Péguet tente un dernier effort, contrairement à son habitude il court pendant 1500 m, Lafitte le rejoint et accélère, il prend 20 m, 50 m, 100 m…et laisse Péguet désemparé loin derrière.

500 km en 95 heures 54 min. (samedi à 12h14)

                                                                                          Georges Huet
Etampes 526e km, Lafitte à 17h08, s’arrête pour se faire masser. Péguet arrive à 17h14, repart vingt minutes plus tard et pour la première fois prend la tête de l’épreuve, il reste 74 km, Gallot est troisième il repart à 18h50.

Dourdan 543e km, C’est jour de marché et c’est la foule, Péguet à 20h25 ne s’arrête qu’une minute. Lafitte à 21h40 ne s’attarde pas non plus, Gallot à 23h34.

Châteaufort, 571e km, dimanche 11 octobre, Péguet à 2h15, l’arrivée est proche,

Buc, 3 km avant Versailles Paul Lafitte arrête et se couche dans un fossé, atteint moralement par le retour de Péguet.
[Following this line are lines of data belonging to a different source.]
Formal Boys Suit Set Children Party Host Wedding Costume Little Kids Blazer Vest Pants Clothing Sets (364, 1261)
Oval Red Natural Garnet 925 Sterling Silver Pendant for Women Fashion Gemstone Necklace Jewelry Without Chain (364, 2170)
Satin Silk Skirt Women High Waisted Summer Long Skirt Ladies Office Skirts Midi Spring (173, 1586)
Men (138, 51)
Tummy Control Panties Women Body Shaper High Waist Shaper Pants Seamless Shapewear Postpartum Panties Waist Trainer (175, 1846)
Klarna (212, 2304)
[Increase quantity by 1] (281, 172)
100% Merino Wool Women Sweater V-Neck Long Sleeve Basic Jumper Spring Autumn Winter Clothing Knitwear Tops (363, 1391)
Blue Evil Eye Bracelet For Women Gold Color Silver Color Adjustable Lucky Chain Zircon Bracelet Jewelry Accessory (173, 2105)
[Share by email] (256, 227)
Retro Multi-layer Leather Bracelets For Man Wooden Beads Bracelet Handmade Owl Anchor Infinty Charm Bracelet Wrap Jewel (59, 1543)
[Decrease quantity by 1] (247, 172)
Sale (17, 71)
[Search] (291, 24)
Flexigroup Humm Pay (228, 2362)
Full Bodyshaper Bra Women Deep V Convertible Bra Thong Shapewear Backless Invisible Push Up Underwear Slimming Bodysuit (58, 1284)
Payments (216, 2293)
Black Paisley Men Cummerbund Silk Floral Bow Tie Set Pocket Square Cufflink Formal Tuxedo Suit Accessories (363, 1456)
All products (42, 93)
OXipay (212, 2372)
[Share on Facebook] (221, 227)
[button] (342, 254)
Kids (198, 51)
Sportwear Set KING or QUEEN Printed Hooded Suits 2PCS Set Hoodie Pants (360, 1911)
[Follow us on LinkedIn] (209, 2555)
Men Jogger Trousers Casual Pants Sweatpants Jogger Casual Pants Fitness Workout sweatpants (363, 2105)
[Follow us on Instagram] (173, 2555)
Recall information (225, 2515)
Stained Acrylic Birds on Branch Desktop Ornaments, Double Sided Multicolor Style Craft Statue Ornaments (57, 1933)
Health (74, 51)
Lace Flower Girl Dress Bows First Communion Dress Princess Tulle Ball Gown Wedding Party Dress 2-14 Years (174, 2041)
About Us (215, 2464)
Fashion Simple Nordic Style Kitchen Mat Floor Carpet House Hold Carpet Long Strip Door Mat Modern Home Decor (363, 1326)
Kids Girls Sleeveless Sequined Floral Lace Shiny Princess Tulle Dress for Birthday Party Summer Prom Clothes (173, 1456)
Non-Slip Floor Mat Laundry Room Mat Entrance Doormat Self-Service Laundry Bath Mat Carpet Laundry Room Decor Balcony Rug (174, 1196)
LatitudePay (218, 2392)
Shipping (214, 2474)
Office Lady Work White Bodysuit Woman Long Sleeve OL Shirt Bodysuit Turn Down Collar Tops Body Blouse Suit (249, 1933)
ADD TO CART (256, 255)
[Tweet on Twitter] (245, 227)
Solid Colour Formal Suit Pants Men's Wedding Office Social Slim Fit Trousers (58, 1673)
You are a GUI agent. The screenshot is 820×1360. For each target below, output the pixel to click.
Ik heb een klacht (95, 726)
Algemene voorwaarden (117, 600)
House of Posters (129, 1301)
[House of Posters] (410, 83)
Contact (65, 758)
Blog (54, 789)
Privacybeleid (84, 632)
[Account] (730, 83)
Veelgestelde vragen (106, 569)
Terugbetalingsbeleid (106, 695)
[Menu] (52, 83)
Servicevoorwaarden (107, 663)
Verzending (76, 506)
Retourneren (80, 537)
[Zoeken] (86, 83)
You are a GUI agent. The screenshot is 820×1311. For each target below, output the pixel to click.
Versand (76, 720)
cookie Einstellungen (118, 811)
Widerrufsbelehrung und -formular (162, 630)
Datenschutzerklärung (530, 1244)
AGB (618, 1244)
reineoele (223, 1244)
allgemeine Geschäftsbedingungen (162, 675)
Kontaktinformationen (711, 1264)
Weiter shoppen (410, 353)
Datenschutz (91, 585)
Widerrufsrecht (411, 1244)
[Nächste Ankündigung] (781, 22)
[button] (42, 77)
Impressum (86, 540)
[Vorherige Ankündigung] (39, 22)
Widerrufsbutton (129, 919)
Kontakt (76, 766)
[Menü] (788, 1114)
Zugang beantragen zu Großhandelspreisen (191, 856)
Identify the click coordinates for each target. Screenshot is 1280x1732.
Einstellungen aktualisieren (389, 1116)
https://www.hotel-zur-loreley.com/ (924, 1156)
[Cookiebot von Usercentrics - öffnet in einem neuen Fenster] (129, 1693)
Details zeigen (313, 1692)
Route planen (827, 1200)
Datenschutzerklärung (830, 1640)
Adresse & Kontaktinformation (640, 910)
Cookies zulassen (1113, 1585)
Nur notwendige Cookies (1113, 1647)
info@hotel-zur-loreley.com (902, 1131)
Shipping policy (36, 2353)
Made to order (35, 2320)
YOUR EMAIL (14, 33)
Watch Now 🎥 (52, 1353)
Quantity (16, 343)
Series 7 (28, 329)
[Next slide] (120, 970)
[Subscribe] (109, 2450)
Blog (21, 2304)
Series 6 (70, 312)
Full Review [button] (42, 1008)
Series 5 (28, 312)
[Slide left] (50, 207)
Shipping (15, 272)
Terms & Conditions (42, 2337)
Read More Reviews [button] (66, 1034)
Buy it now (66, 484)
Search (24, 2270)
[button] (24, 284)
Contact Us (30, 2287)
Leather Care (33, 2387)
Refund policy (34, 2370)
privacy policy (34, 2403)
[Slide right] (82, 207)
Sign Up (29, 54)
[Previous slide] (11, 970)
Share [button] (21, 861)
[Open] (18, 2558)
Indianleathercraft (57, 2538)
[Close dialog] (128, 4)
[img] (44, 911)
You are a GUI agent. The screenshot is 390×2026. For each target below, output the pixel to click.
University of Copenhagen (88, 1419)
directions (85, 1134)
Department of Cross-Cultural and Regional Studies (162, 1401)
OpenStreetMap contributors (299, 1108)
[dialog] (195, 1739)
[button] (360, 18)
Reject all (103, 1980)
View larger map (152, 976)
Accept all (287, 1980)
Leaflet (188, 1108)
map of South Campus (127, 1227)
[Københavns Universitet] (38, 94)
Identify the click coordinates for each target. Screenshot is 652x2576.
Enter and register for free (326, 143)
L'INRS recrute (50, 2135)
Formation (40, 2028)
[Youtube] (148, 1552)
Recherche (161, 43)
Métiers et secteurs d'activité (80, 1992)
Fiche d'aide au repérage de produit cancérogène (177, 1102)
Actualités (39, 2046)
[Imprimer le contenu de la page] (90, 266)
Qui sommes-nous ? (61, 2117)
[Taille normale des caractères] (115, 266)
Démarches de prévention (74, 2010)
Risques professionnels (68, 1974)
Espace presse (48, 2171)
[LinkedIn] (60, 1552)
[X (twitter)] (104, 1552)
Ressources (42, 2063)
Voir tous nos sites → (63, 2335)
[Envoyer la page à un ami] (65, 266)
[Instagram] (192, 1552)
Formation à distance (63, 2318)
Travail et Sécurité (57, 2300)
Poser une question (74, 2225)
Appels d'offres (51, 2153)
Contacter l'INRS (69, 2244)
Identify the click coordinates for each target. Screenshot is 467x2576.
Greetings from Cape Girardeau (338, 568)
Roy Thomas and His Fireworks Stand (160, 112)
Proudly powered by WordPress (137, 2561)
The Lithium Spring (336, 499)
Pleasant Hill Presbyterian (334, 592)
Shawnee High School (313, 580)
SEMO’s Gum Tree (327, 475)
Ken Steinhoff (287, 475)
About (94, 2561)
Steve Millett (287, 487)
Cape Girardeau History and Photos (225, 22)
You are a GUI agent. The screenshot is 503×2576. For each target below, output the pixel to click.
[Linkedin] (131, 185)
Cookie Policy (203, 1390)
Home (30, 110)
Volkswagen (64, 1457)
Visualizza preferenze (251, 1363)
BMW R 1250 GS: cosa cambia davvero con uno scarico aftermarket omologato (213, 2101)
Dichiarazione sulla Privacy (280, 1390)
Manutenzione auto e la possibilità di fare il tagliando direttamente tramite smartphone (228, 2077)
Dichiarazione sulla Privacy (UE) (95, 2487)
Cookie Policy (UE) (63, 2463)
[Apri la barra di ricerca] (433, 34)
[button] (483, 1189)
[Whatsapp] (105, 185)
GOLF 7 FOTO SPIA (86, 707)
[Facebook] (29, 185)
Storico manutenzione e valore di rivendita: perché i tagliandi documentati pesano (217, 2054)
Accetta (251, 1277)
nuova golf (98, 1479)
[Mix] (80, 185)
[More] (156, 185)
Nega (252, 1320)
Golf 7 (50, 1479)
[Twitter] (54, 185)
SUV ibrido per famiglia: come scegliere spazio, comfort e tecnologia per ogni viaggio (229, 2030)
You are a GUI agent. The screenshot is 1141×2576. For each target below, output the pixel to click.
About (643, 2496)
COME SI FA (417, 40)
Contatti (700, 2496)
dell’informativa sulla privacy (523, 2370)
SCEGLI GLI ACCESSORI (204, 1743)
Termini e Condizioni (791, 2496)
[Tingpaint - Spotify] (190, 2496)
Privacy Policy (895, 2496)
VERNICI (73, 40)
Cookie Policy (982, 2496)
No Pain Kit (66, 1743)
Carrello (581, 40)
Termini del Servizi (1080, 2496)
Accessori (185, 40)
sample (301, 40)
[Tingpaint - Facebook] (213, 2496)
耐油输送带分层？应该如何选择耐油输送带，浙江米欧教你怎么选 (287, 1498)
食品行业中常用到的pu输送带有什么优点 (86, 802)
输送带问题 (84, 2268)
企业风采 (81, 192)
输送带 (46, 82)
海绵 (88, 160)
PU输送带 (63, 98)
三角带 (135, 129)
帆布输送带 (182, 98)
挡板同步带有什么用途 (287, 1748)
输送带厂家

M. Pontié, secrétaire de rédaction du Monde Sportif, aidé de quelques amis s’emploie à faire revenir Lafitte sur sa décision. L’homme ne veut rien entendre et pour montrer qu’il n’est pas fatigué, se lève et se met à courir !

– « Je ne rattraperai pas Péguet, je ne veux pas finir deuxième et je tenterai dimanche prochain le record des 100 km » lance-t-il

– « Vous feriez mieux de tenter tout de suite celui de Versailles-Paris » lui répond M. Pontié.

Rien n’y fait et Lafitte regrettera amèrement sa décision losqu’il décidera, mais trop tard de reprendre sa progression vers Paris.

Péguet s’envole vers la victoire, et bien que fatigué monte à bonne allure la terrible côte de Picardie. Attendu vers midi c’est à 6 h 12 min 20 s qu’il franchit la ligne devant le journal Armes et Sports, malgré l’heure matinale, plus de quatre cents cyclistes et piétons ont accompagné Péguet de Versailles à Paris, et malgré un temps atroce sous une pluie fine et pénétrante, des milliers de Parisiens se sont massés aux abords du Pavillon Hanovre pour faire aux héros de la route une triomphale réception.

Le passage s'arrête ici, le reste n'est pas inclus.